Based on our analysis of available product data, here is our conclusion:
Security engineers and vulnerability researchers who need hands-on practice with real exploitation techniques should use Exploit-Challenges; it's the rare free resource that forces you to actually reverse-engineer and exploit ARM binaries rather than following scripted labs. With 938 GitHub stars and zero paywall, you get legitimate practice across multiple architectures without the corporate overhead of commercial cyber ranges. Skip this if your team needs managed infrastructure, progress tracking, or compliance-aligned reporting; Exploit-Challenges is purely a practice ground for developers who already know what they're hunting for.
HackSys Extreme Vulnerable Driver (HEVD)
Kernel security researchers and red teamers building Windows exploitation skills need HackSys Extreme Vulnerable Driver; it's free and has 2,966 GitHub stars because it deliberately packs multiple vulnerability classes into a single driver, letting you practice the full exploit chain without hunting through real-world code.
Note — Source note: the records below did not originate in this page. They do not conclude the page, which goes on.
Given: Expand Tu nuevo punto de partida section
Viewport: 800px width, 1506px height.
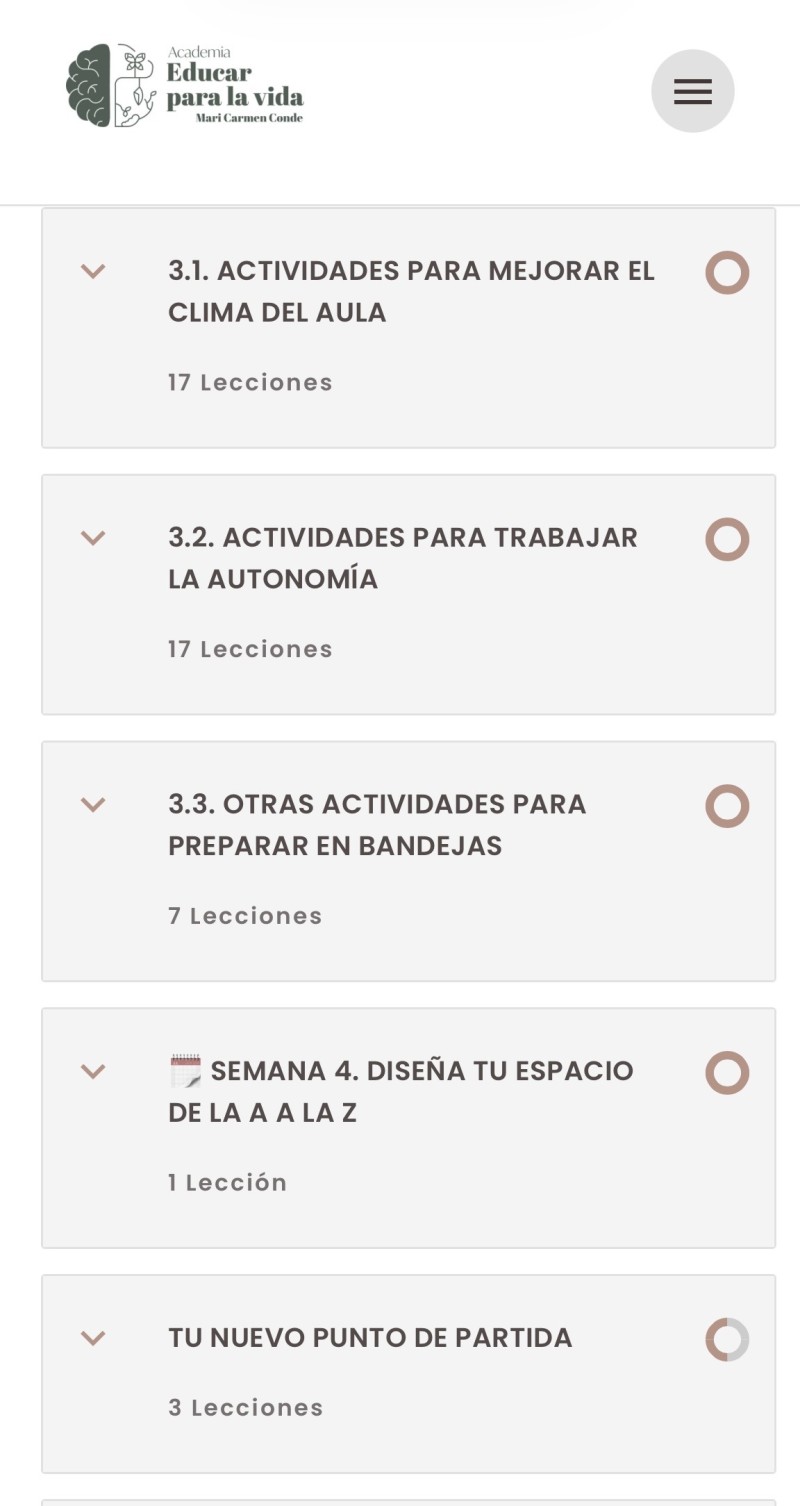Looking at the screenshot, I should 93,1338.
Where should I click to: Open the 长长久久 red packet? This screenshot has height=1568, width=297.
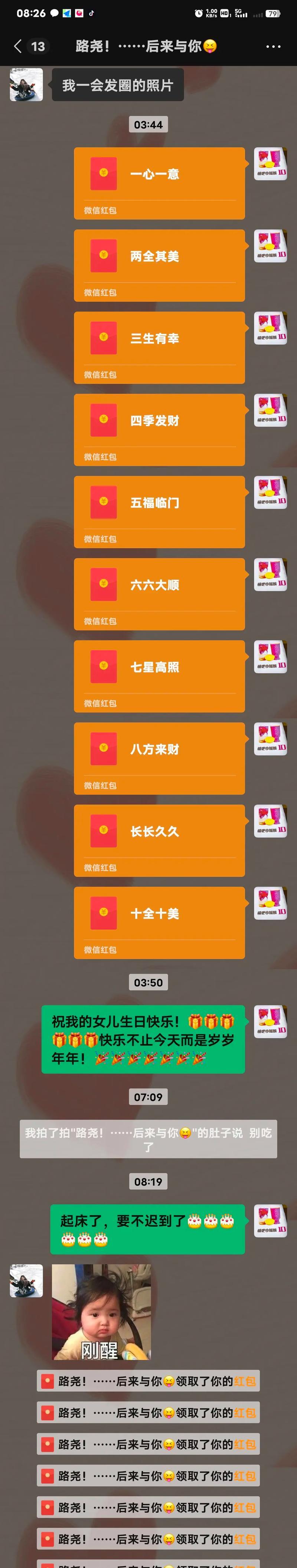click(x=160, y=840)
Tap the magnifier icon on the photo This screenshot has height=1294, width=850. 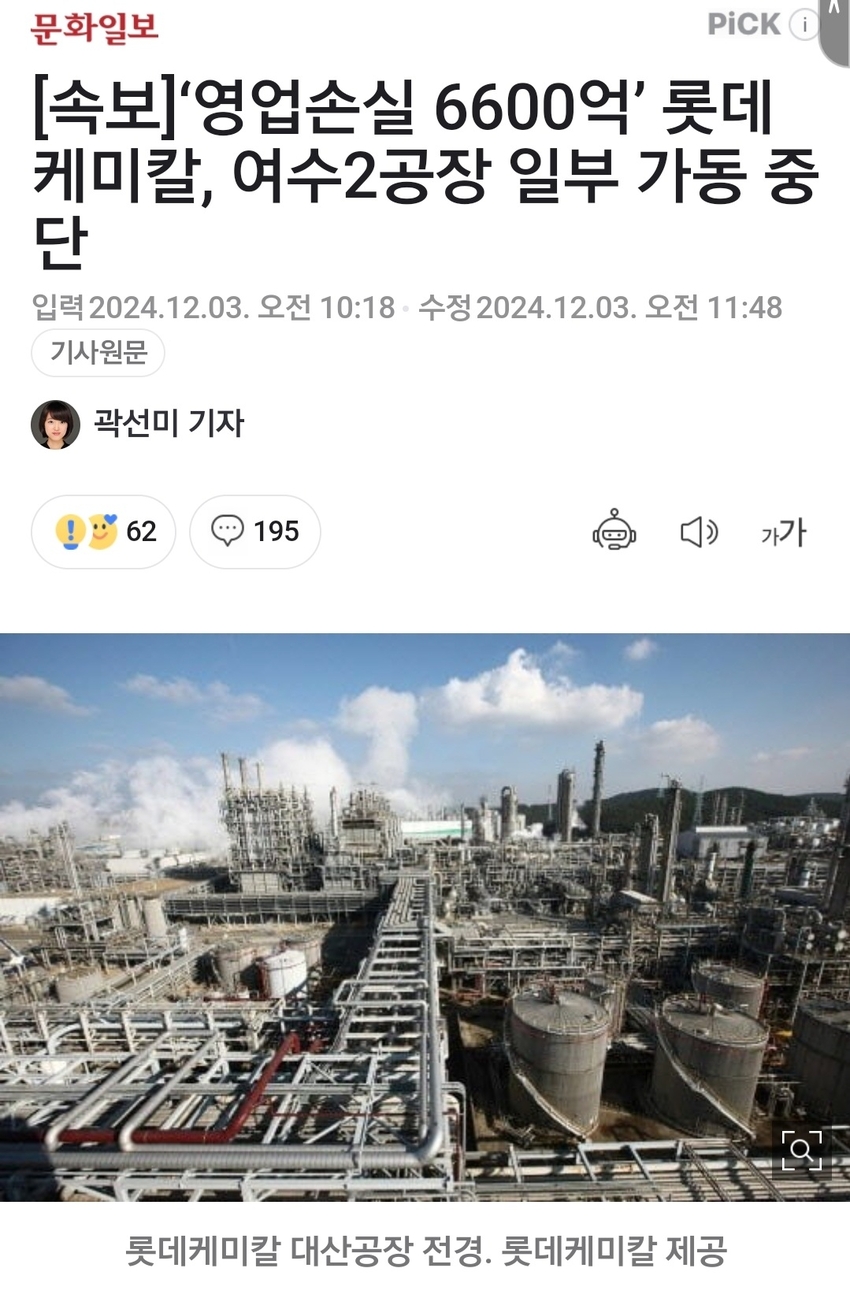(x=802, y=1150)
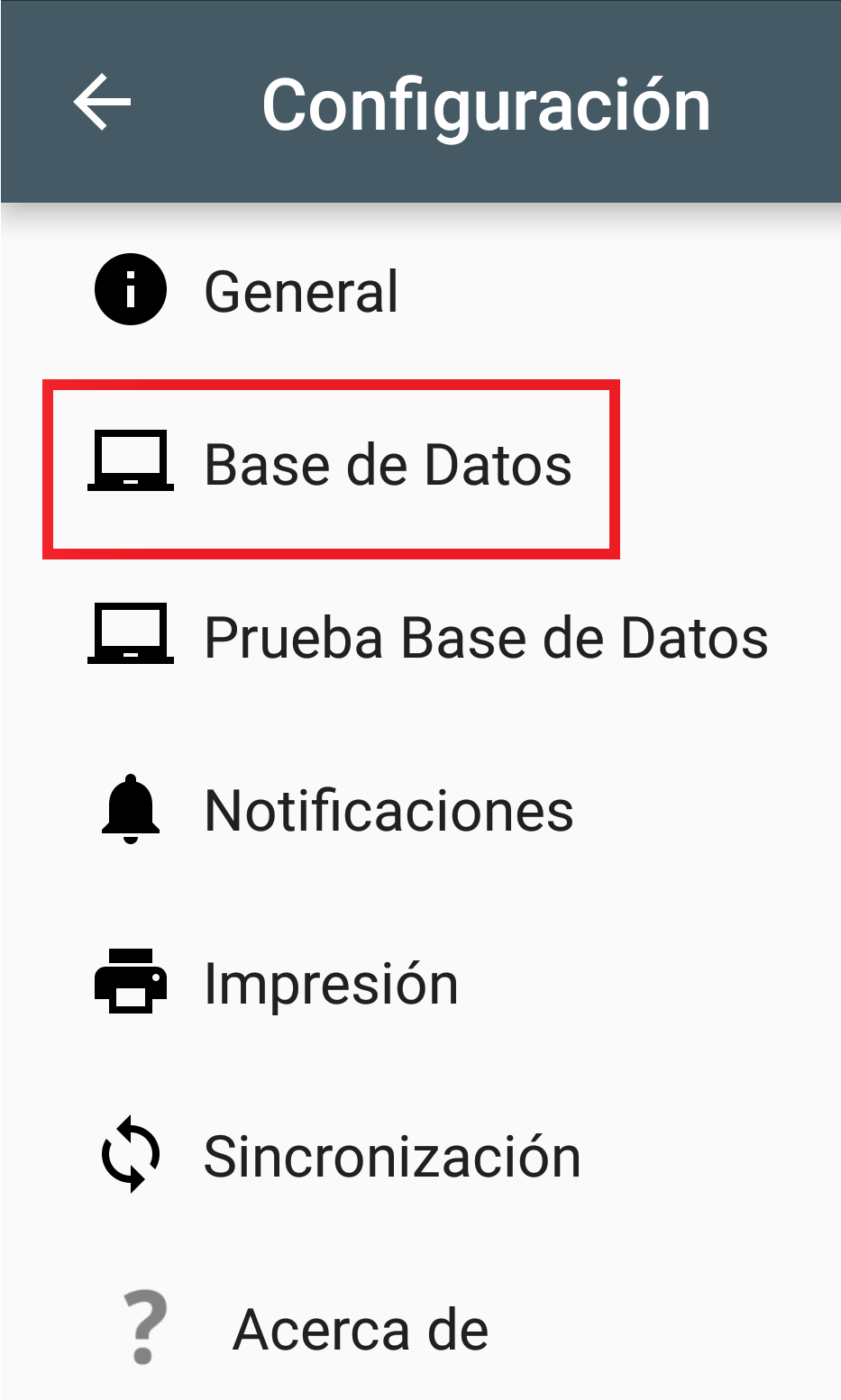The height and width of the screenshot is (1400, 841).
Task: Open Notificaciones settings
Action: [389, 811]
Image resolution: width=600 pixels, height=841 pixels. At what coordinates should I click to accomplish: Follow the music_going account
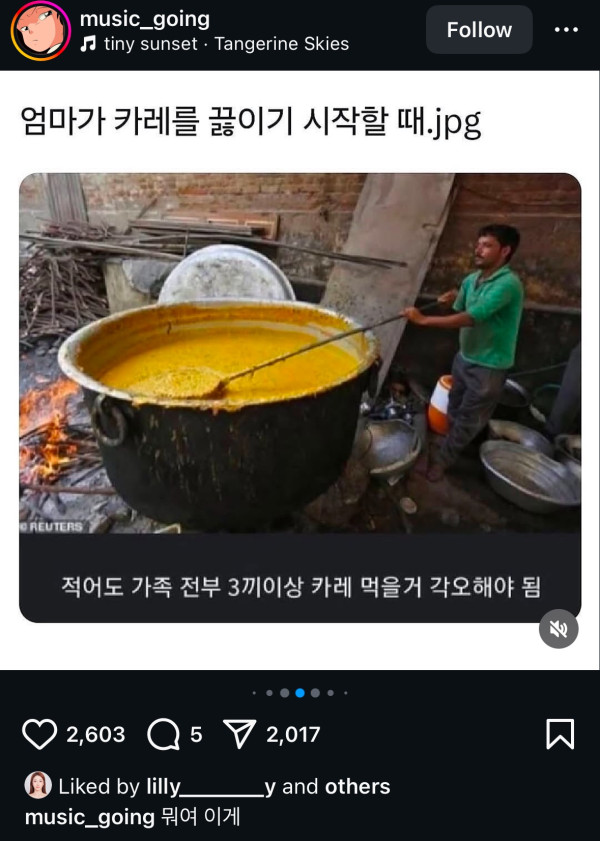tap(479, 30)
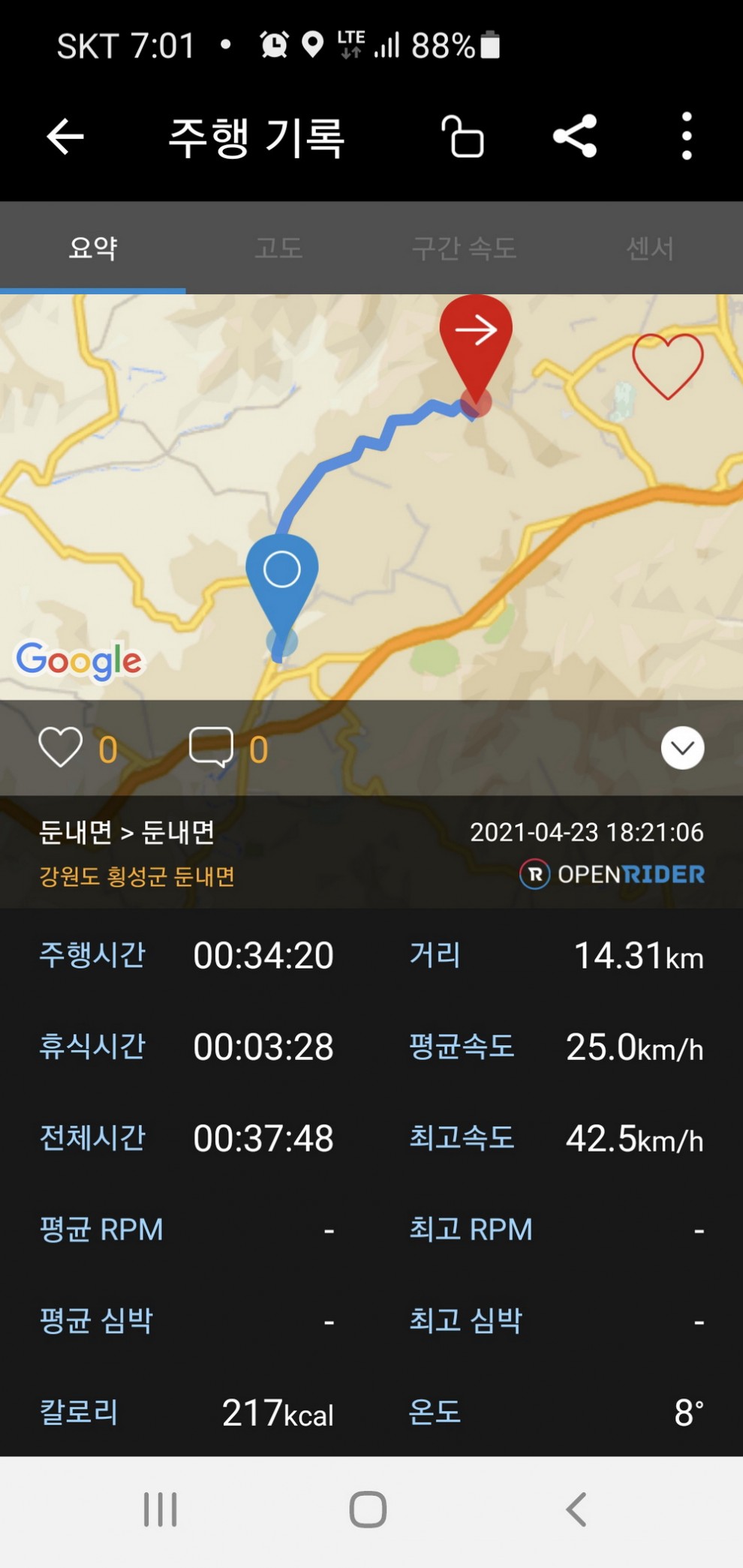This screenshot has width=743, height=1568.
Task: Toggle the lock icon in the app bar
Action: (462, 137)
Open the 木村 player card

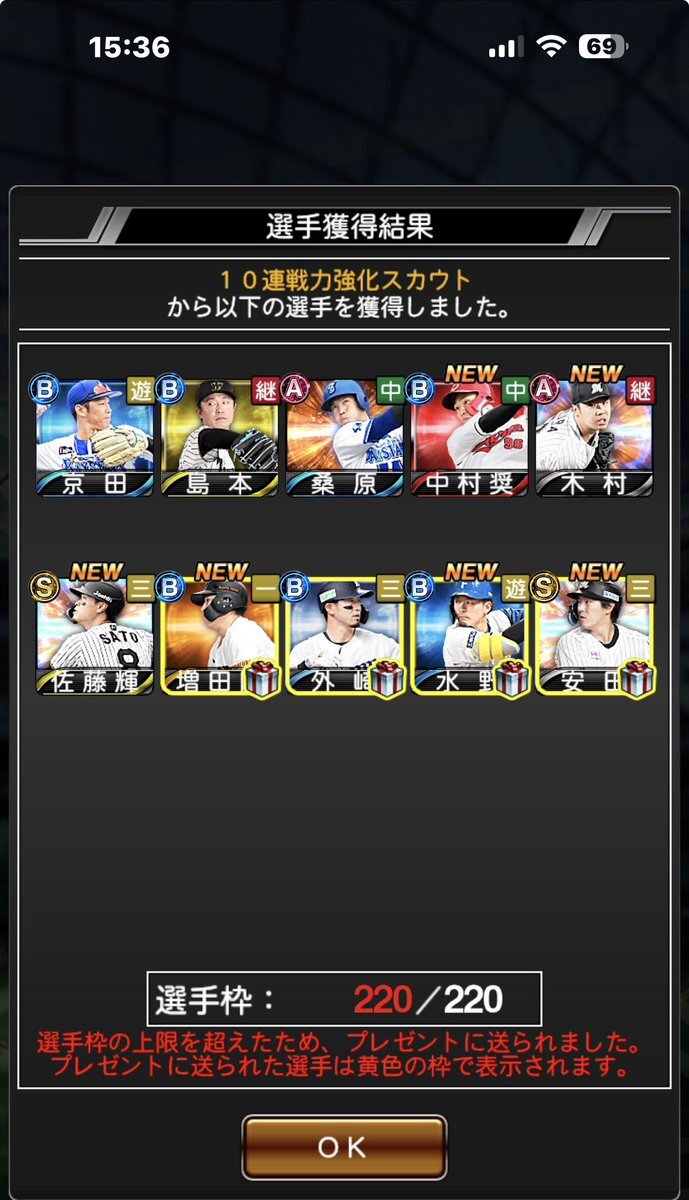point(595,436)
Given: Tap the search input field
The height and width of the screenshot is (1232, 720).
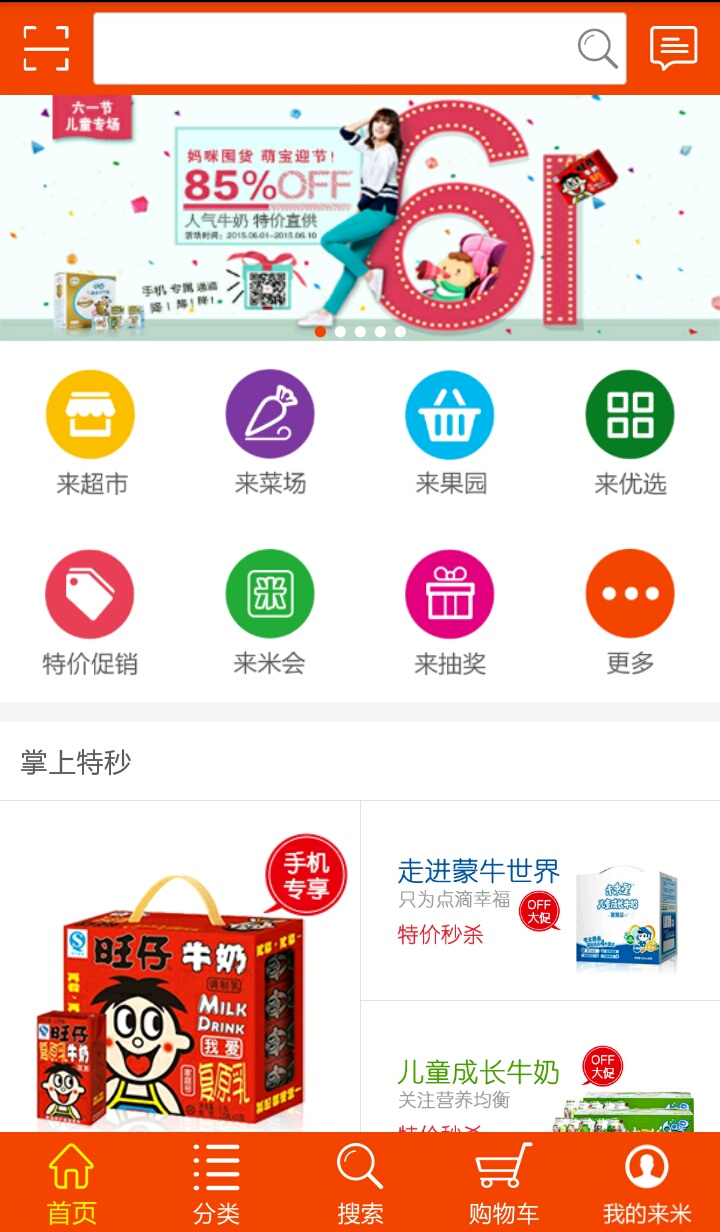Looking at the screenshot, I should (x=335, y=48).
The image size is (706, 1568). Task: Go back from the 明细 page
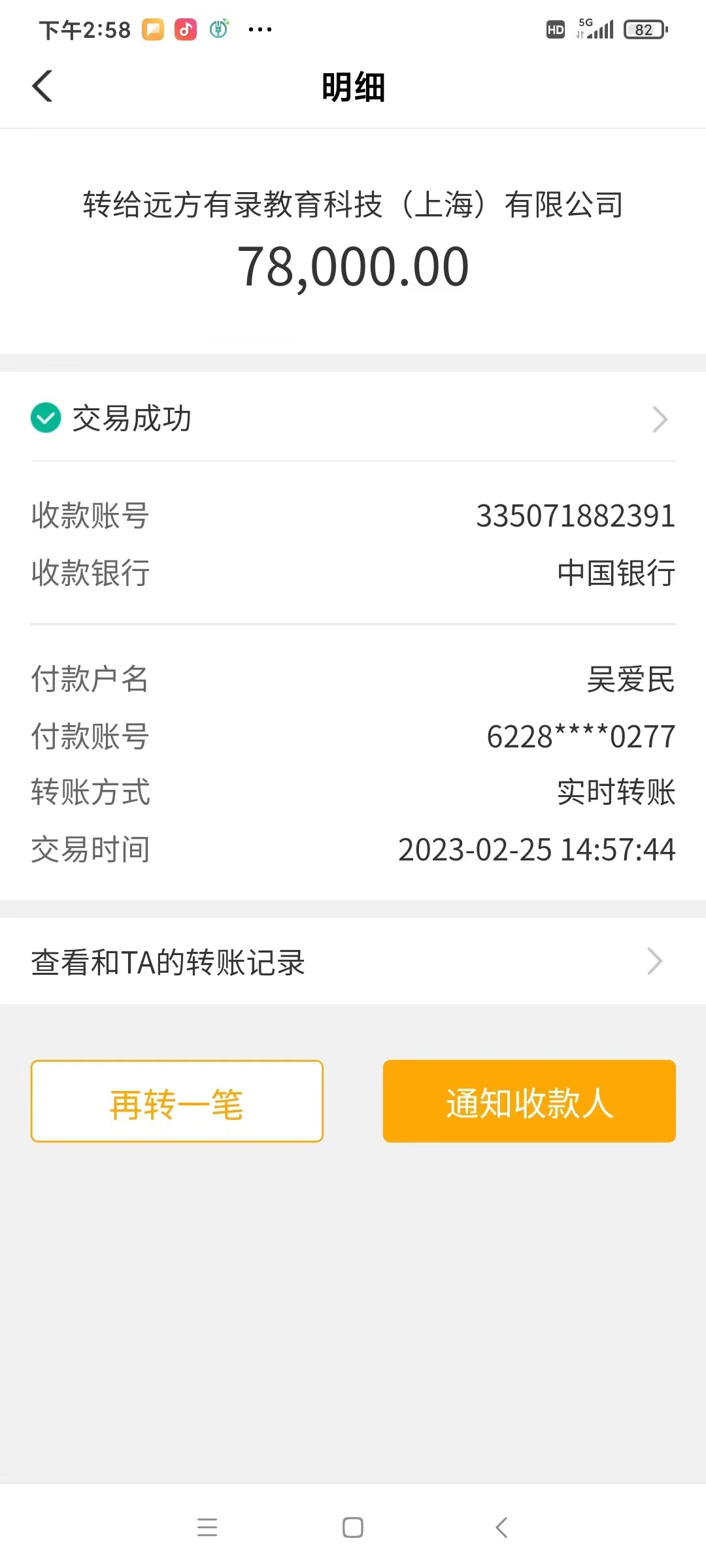pos(42,86)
The tool isolates kernel vulnerabilities at teaching scale, so you're not reverse-engineering obfuscated production drivers or waiting for lab access. Skip this if your team needs a sandbox for zero-day triage or incident response simulation; HEVD is purely an offensive learning tool, not a defensive testing platform.
A collection of vulnerable ARM binaries designed for educational exploit development and vulnerability research practice across different architectures and exploitation techniques.
A Windows kernel driver intentionally designed with various vulnerabilities to help security researchers practice kernel exploitation techniques.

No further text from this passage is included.